Policy instability compounds the challenge. Frequent regulatory changes, tariff fluctuations, and unpredictable currency measures make it nearly impossible for businesses to plan long term. Exporters in Karachi, Sialkot, or Faisalabad cannot confidently expand when new taxes or restrictions may suddenly make their operations unviable. This uncertainty not only limits domestic investment but also keeps foreign investors on the sidelines.
A critical gap lies in trade facilitation infrastructure. Efficient logistics, cold chains, special economic zones, and modern border facilities are essential for cross-border commerce. Countries like Malaysia and the UAE have created specialized hubs that seamlessly integrate private businesses into global value chains. Pakistan, despite launching special economic zones under CPEC, has not been able to operationalize them effectively. Delays in development, poor coordination between federal and provincial authorities, and lack of targeted incentives have blunted their impact.
The example of Malaysia illustrates both the potential and the problem. Pakistan produces high-quality halal meat, mangoes, and textiles, while Malaysia brings technology, processing capacity, and access to ASEAN markets. Joint ventures in food processing, IT outsourcing, halal certification, and tourism could significantly increase trade volumes. But for this to happen, Pakistani businesses need predictable policies, streamlined customs, and easier financing. That requires the state to act as a facilitator, not a controller.
The same is true for China and Central Asia. Rather than relying on imports, Pakistani industries must expand exports of textiles, construction materials, IT services, food products, and tourism offerings. Modernizing border facilities, integrating digital customs, and making trade agreements private sector-friendly could open entirely new markets – especially in Xinjiang and the Central Asian Republics.
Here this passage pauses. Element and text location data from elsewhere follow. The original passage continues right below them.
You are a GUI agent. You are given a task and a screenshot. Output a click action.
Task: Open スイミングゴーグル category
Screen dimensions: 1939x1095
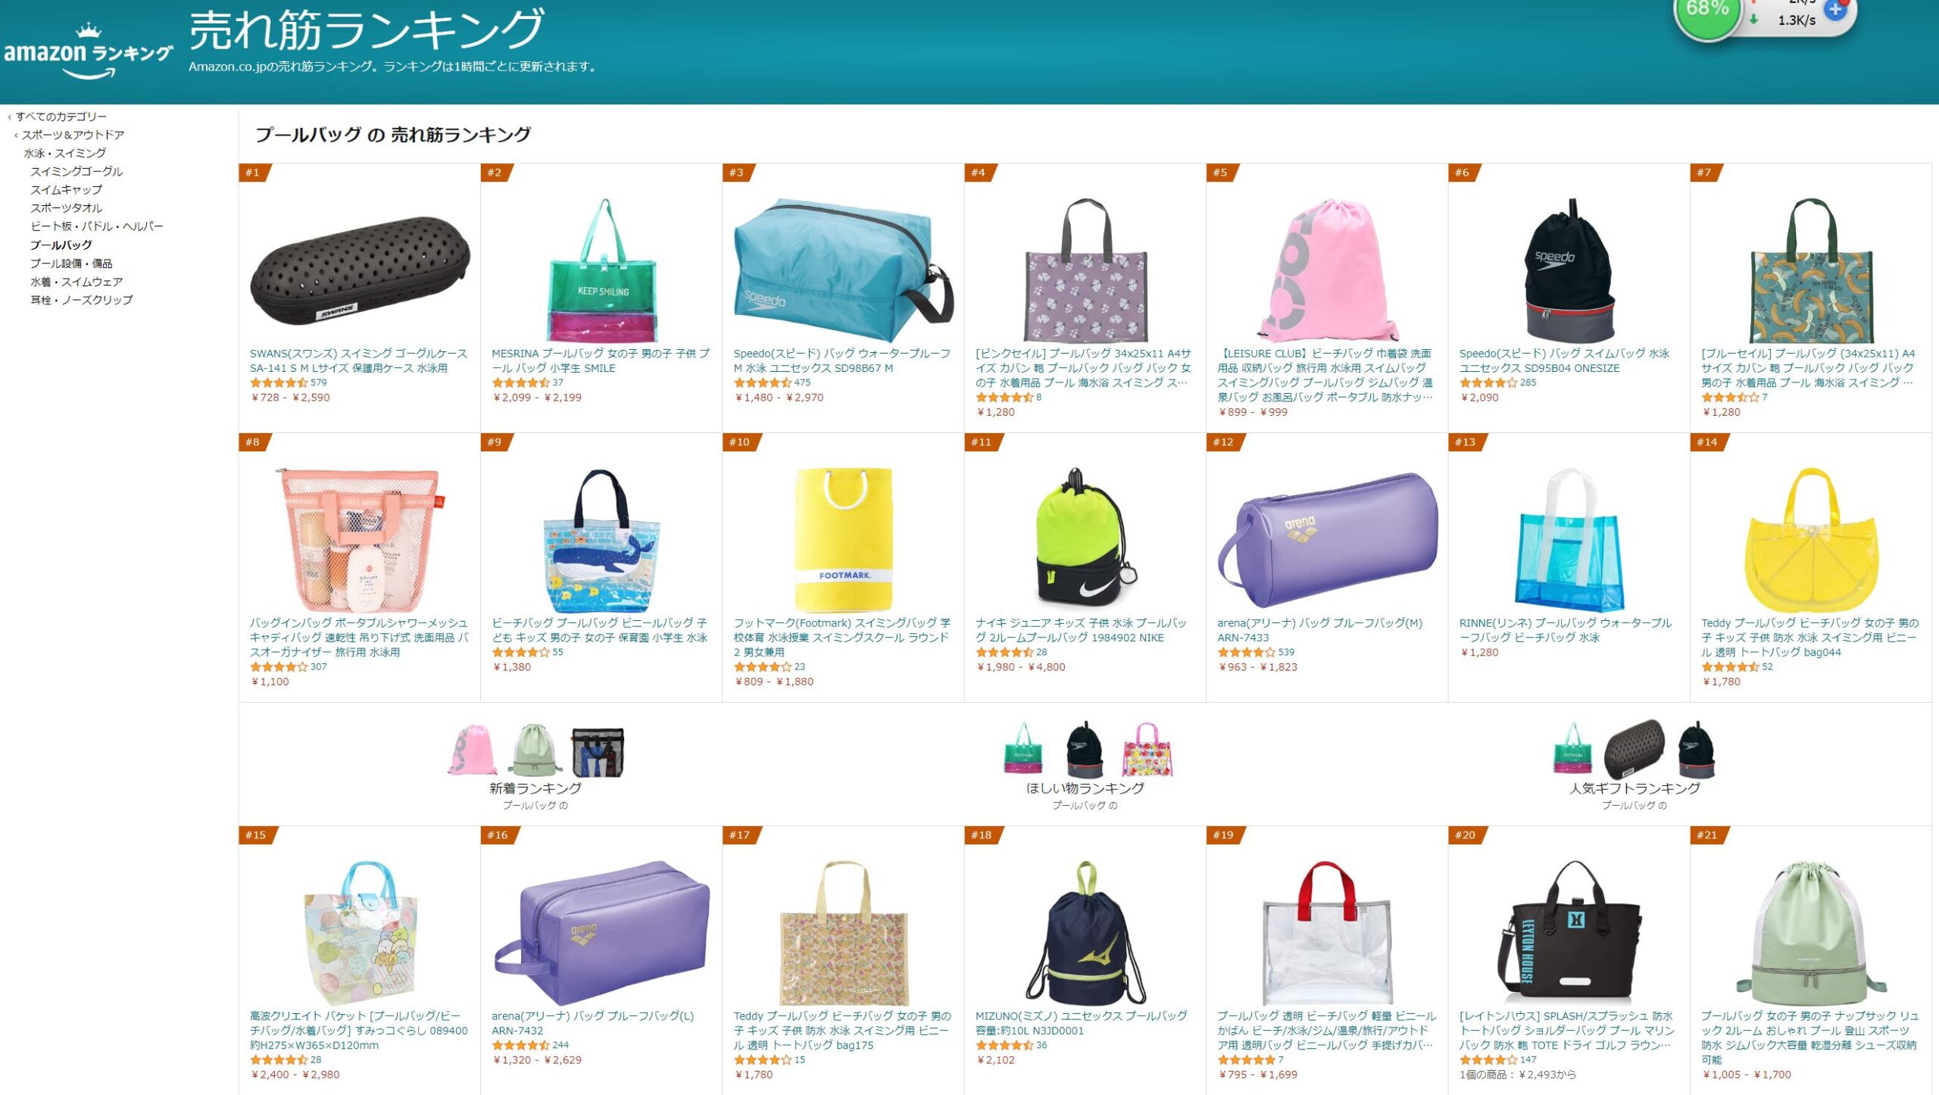(x=76, y=171)
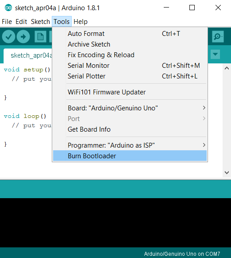Click editor scrollbar up arrow
The width and height of the screenshot is (231, 258).
227,68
The Gulf region also represents a largely untapped opportunity. While it is a major source of remittances, trade and investment flows are not commensurate with the depth of Pakistan’s human and cultural ties to these countries. Demand for construction materials, agro-products, IT services, and skilled labor can be met by Pakistani businesses if they are supported through trade diplomacy, business councils, and financing mechanisms.
Unlocking this potential demands serious reform. Pakistan must move decisively toward a facilitative trade regime. One-window operations at ports and borders must become operational, tax codes simplified, regulations stabilized, and red tape slashed. Exporters should not have to navigate a maze of departments just to secure permits or refunds. Digital systems and transparent timelines are not luxuries – they are basic requirements to compete regionally.
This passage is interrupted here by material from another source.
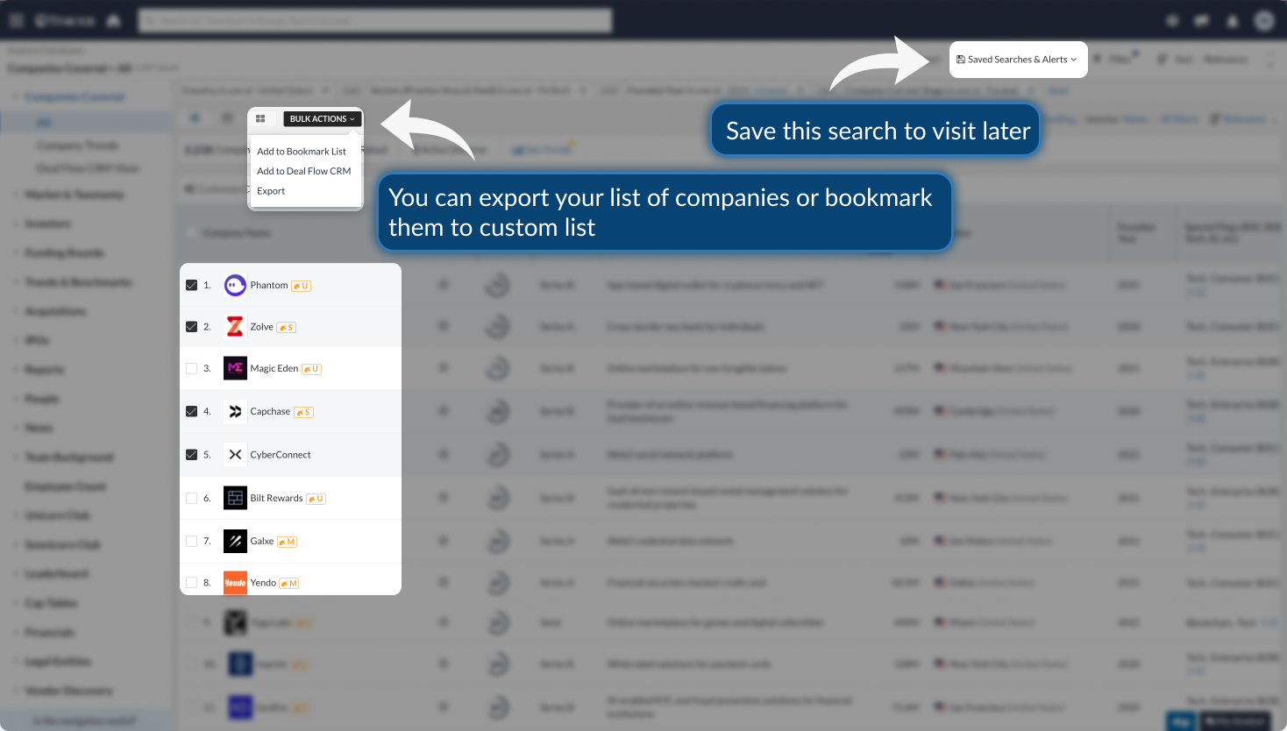1287x731 pixels.
Task: Click the Zolve company logo
Action: coord(235,327)
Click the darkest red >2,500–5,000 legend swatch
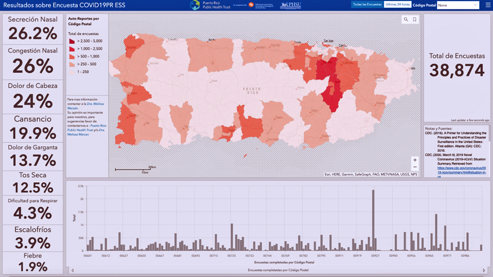The width and height of the screenshot is (493, 277). (72, 41)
At the same time, the private sector itself must step up. Too many businesses remain reliant on state subsidies or protectionist policies rather than innovation and competitiveness. To compete regionally, Pakistani firms must modernize operations, adopt technology, and build partnerships across borders. Public-private partnership should become a central pillar of economic strategy – with the state enabling, not controlling, enterprise.
This shift requires trust and consultation. Regular dialogue between the government, exporters, and investors can ensure that trade policy reflects on-ground realities. The private sector should be a stakeholder in shaping agreements, not a passive recipient of decisions.
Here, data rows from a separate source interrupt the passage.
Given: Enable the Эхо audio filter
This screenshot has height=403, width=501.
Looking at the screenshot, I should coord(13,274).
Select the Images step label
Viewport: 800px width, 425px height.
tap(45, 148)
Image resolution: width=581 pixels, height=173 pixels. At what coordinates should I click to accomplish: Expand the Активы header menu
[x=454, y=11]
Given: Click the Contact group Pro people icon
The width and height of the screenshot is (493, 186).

Pakistan’s path to economic revival will not be paved by IMF loans or external aid alone. Sustainable growth will come from expanding trade, boosting investment, and empowering entrepreneurs. The private sector can drive this transformation – but only if the state clears the way. With agreements already in place with China, Malaysia, Gulf countries, and Central Asia, Pakistan has the map. What it lacks is the momentum.
The time to act is now. Empowering the private sector, dismantling bureaucratic roadblocks, and modernizing trade facilitation will not just boost exports – it will redefine Pakistan’s economic future. Without these changes, the “missed engine of growth” will remain exactly that: missed.